First, I'll note that at least in what you've posted here you're a skilled, creative communicator. And I also recognize the insecurity you exhibit, as it's reflective of my own story, and probably of many others here.

There's also a lot of care evident in what you've written, an enthusiasm to want to communicate what is important. This can be suspect in a society driven by sound-bites. So you're starting from a good place, showing an eagerness not to impress, but to really share what you want to get across. You want to get into the crux but want to explain it fully, too. It's crucial for that to happen.

I know that one well, too--I felt instantly rejected in many ways as a kid. I loved learning, though; and I think there was a slight persona of nerdiness, as neither my FOO or the school (private religious outfit)  tolerated anyone outside their preconceptions of what a kid is for (shut up and don't ask being the dominant themes).
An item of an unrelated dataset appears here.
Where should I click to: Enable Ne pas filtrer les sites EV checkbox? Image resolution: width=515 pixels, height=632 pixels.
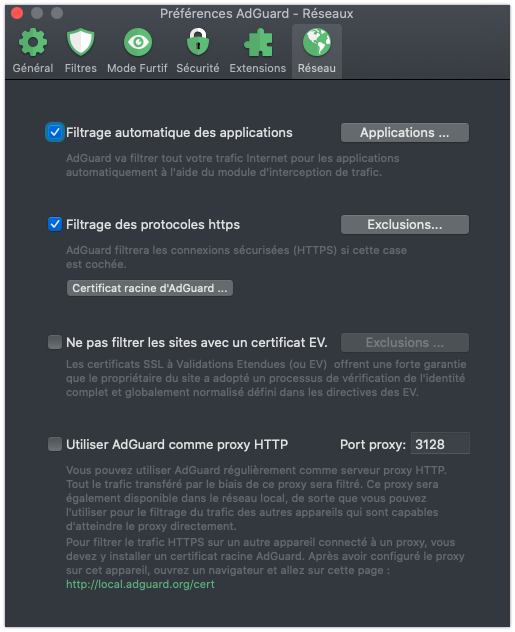pyautogui.click(x=55, y=342)
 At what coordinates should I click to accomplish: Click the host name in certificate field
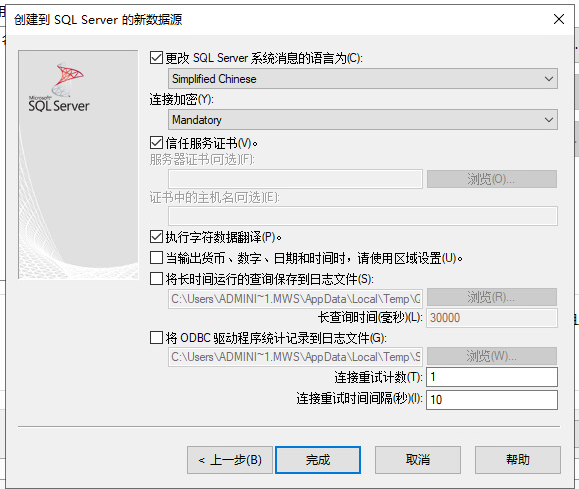click(363, 216)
Anyone deviating from the norm was rejected, ostracized, shamed, and humiliated as an unwelcome oddball or persona non grata. 

My social development was thus stunted, but the curiosity never was wholly beaten out of me (thanks to the libraries discussed in another thread). What had already been implanted, though, was this sense that no one understood me then, or ever have. So I recognize what seems to be a similar pattern in what you've written.

It's scary to put yourself out there, but you have questions, ideas and things you want to say. I'm hoping you find this to be an outlet where you will thrive, even as you struggle to find and build a new way of life, one in which connection and communication will find its rightful place. 


« Last Edit: October 28, 2017, 08:10:25 PM by woodsgnome »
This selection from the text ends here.